■ Assignment ■
Omit the pictures, then reproduce exactly the line bearing "How do I perform: Click the BRANCH" and every line after it up to and including the last line of the entries below.
———
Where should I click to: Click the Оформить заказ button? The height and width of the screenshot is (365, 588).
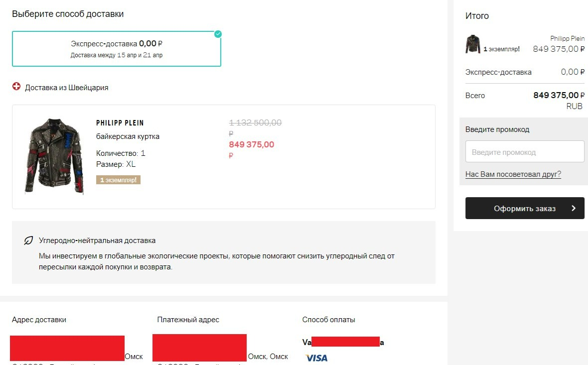pyautogui.click(x=524, y=209)
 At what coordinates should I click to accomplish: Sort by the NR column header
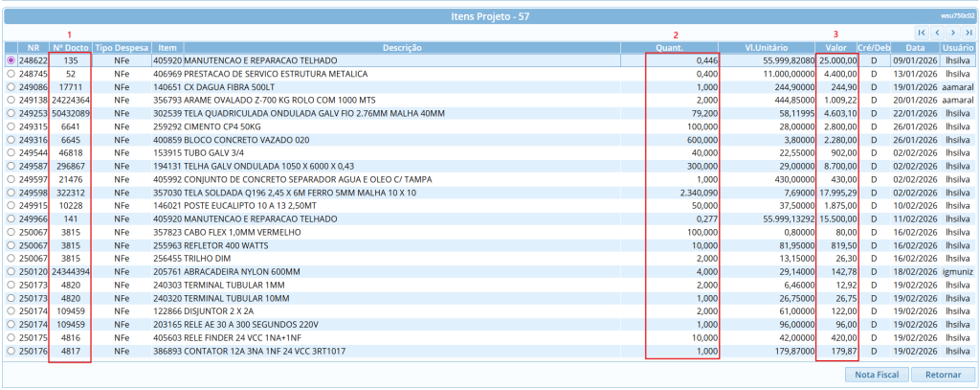click(x=33, y=47)
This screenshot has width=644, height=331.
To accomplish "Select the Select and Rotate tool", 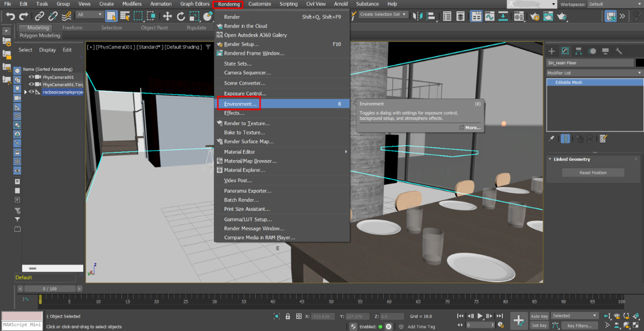I will pyautogui.click(x=180, y=17).
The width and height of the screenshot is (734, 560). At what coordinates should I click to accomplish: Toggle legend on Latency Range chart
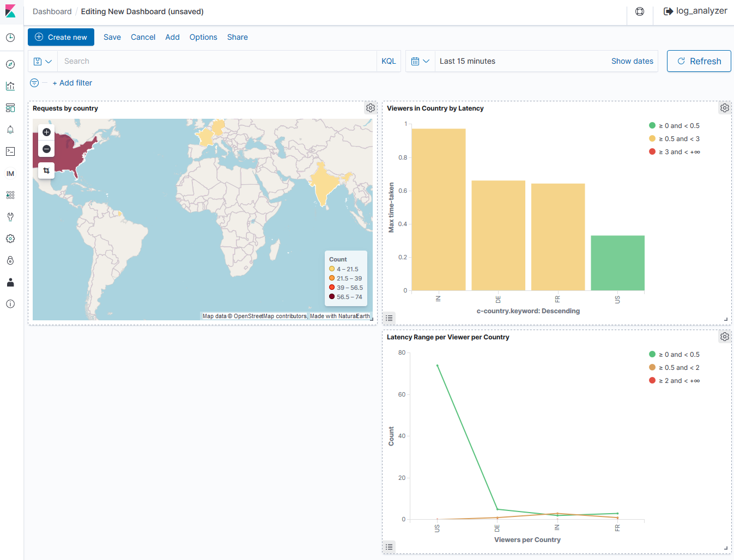click(x=389, y=546)
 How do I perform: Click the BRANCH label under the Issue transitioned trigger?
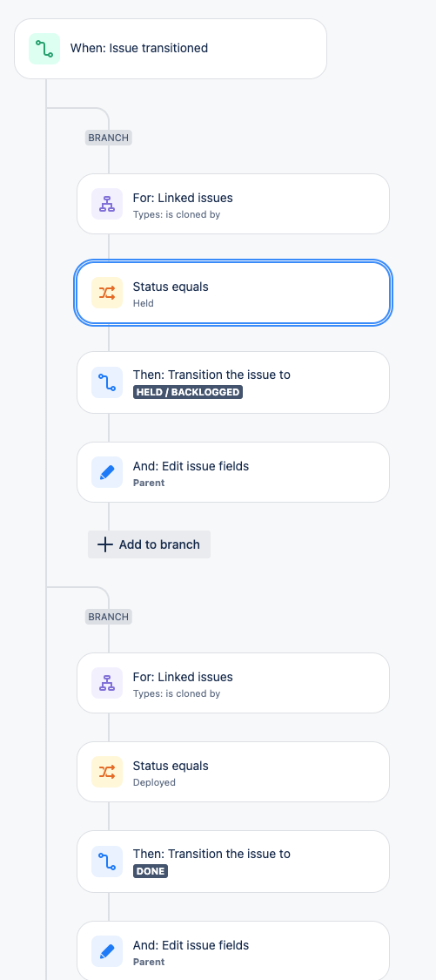coord(109,138)
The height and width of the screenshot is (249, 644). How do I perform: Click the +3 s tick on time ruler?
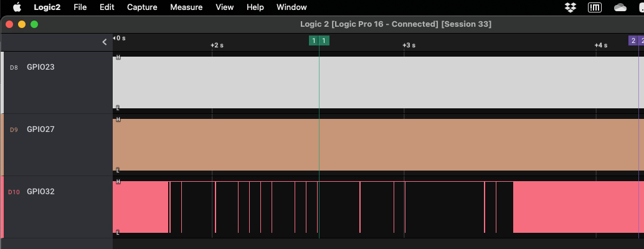(408, 45)
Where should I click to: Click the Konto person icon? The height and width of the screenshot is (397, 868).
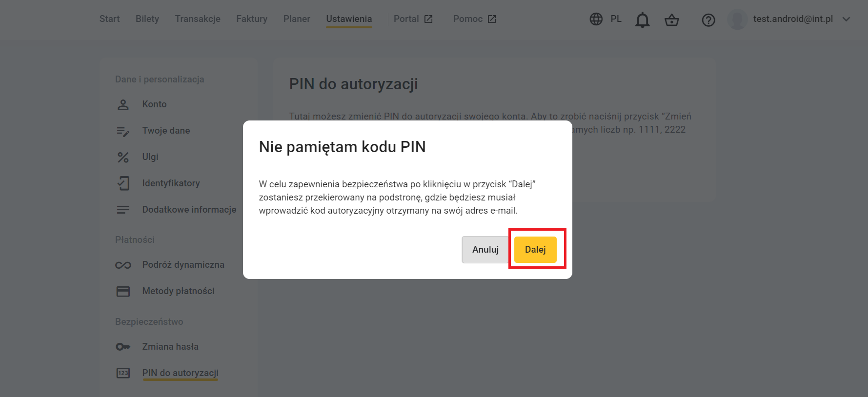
———
■ Response to this exercise ■
 How do I perform: Click the BRANCH label under the Issue transitioned trigger?
coord(109,138)
The height and width of the screenshot is (249, 644). How do I perform: Click the +3 s tick on time ruler?
(408, 45)
Where should I click to: Click the Konto person icon? The height and width of the screenshot is (397, 868).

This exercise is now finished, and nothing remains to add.